A próxima semana é de grande expectativa para a Reforma Tributária. A comissão mista vai começar suas atividades, tendo duas audiências públicas. A primeira, será com a professora Rita de La Ferria, professora de Direito Fiscal da Universidade de Leeds, no Reino Unido, e especialista em Impostos sobre Valor Agregado (IVA) e Sistema Tributário Europeu, na terça (10). Para a segunda audiência pública, há a expectativa da presença do Ministro da Economia, Paulo Guedes.

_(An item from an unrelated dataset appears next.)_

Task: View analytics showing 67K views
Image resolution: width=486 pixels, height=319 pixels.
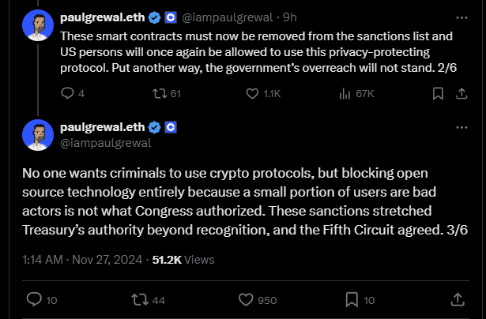Action: [345, 93]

A presença do Paulo Guedes é importante para os parlamentares do colegiado saberem quais são as reais pretensões do governo em relação à matéria e se ele realmente almeja a aprovação de uma reforma constitucional. Vale ressaltar que, começa a ganhar força a ideia de uma reforma infraconstitucional, com a unificação de impostos federais, como PIS/ CONFINS.

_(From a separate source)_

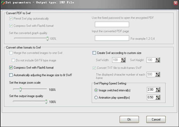Click the character number per frame spinner
The height and width of the screenshot is (127, 179).
(x=158, y=75)
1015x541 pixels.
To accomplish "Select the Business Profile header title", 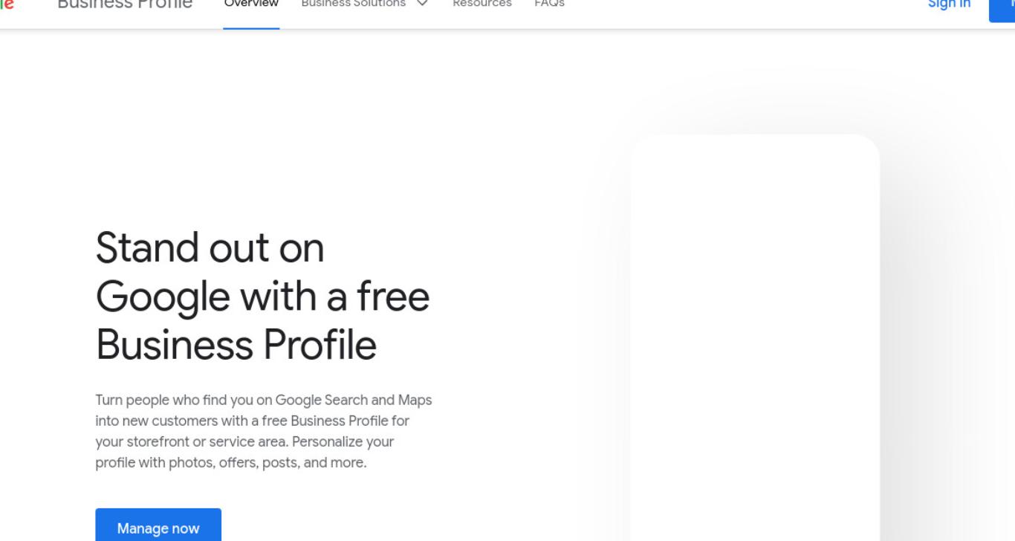I will 125,5.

Durante a última reunião da comissão, o senador Tasso Jereissati (PSDB-CE) cobrou a posição do governo em relação à PEC, chegando a exaltar os ânimos com o líder do governo no Senado, senador Fernando Bezerra Coelho (MDB-PE), em relação a falta de posicionamento do Poder Executivo.

Na tentativa de colocar panos quentes no clima conturbado que começou a se construir, o presidente do colegiado, senador Roberto Rocha (PSDB-MA), disse que ficou combinado que o governo não ia apresentar formalmente uma proposta, porque se assim fizesse enfraqueceria o Senado, na medida em que ela inicia na Câmara. “O governo pode não ter uma proposta formal, e nem deve ter, mas o governo já tem apresentado alguns conteúdos”, observou Rocha.

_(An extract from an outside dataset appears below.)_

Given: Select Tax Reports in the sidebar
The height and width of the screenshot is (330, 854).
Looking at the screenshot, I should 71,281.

Ainda na esfera conturbada, o deputado Marcelo Ramos (PL-AM) cobrou uma decisão do colegiado e uma posição do governo sobre qual é o melhor sistema: se um imposto único nacional (proposto pela PEC 45/2019) ou um dual, separando a arrecadação federal da estadual (proposto pela PEC 110/2019). Segundo ele, todo o debate fica redundante e sem foco, sem essa decisão.

Além disso, de acordo com o plano de trabalho do relator, deputado Aguinaldo Ribeiro (PP-PB), na semana seguinte, nos dias 17 e 18, serão realizadas audiências com o presidente do Comitê Nacional de Secretários de Fazenda, Rafael Fonteles, e com representantes da Confederação Nacional dos Municípios (CNM) e Frente Nacional dos Prefeitos (FNP). Em 24 e 25 de março, os parlamentares ouvirão o setor privado e especialistas em economia digital.

O objetivo de Aguinaldo é apresentar seu parecer no dia 28 de abril, para que ele possa ser votado no dia 5 de maio e encaminhado à Câmara em seguida.  Segundo ele, é tempo suficiente para o debate. “Nós passamos o ano passado todo discutindo a reforma tributária. No Parlamento, estamos discutindo o tema há 32 anos, não é pouco tempo. A matéria está madura”, disse.

Por fim, o plano de trabalho prevê votação do relatório no dia 05 de maio. Prazo um tanto otimista, mas difícil de ser cumprido e, principalmente, efetivo para uma proposta que traga o consenso do Congresso, do Poder Executivo, dos Estados, dos Municípios e de todo o setor privado.